Talvez por isso, no meio de tantos amigos - e de uma enorme multidão de cumplicidades e afectos -, o Torcato era um homem só. Não encaixava bem em lado nenhum. E também apreciava a solidão, mesmo quando esta o angustiava e levava a querer fugir da realidade. Há bem pouco tempo, em Janeiro, numa entrevista à rádio de Braga, a Rádio Universidade do Minho, ele dizia, a propósito da sua relação com os livros: "A leitura é para mim um prazer porque me cria solidão, porque me dá um tempo próprio que vivo dentro de mim próprio." Mais: "A procura desse mundo que é meu é que me dá prazer, porque posso estar no meio da barulheira de um café a construir o meu próprio mundo."

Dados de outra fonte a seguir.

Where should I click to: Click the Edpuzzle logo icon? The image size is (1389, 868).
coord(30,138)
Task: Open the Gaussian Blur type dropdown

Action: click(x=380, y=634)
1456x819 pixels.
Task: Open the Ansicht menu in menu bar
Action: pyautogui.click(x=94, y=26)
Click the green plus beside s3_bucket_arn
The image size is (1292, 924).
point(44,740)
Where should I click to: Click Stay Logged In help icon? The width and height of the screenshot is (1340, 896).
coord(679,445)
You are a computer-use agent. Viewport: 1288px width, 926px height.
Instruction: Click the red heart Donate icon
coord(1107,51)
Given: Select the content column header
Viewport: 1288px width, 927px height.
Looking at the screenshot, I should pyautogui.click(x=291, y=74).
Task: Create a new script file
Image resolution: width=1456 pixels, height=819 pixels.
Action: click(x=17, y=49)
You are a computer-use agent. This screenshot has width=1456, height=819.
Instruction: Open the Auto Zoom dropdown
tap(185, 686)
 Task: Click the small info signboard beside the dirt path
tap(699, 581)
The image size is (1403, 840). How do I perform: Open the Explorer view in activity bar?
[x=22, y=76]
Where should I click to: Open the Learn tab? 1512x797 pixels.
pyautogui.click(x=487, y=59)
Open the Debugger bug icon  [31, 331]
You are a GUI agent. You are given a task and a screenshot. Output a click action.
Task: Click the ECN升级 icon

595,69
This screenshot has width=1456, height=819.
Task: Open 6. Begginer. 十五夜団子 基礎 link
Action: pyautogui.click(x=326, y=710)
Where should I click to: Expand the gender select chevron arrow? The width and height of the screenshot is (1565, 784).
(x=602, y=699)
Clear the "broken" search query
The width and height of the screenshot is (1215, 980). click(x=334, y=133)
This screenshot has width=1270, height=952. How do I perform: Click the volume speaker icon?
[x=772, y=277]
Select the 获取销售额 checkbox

Esta sua assumida necessidade de ter o seu mundo, e um mundo que não era deste tempo, por vezes ancorado nas suas referências clássicas do século XIX, outras na suas referências estéticas surrealistas, que também lhe permitia ter o desprendimento com que se lançava a cada trabalho de reportagem com o entusiasmo do liceal, que lhe permitia separar as suas convicções daquilo que retratava com uma sobriedade onde se notava, por vezes, a influência da secura de Hemingway, um dos autores que descobriu ainda em Braga. E ser um jornalista que tanto era crítico de pena acerada como escrevia uma pequena notícia com a maior economia de palavras, tudo com a mesma naturalidade.
Os seus excessos podiam desesperar-nos, as suas fúrias homéricas eram capazes de aterrorizar uma redacção inteira, mas agora só sou capaz de citar outro dos seus amigos, Francisco José Viegas: "Nunca se devia chorar desta maneira a quem nunca se dirá adeus, adeus, adeus, mesmo que essa palavra exista, mesmo que essa palavra não exista lá, para onde vais."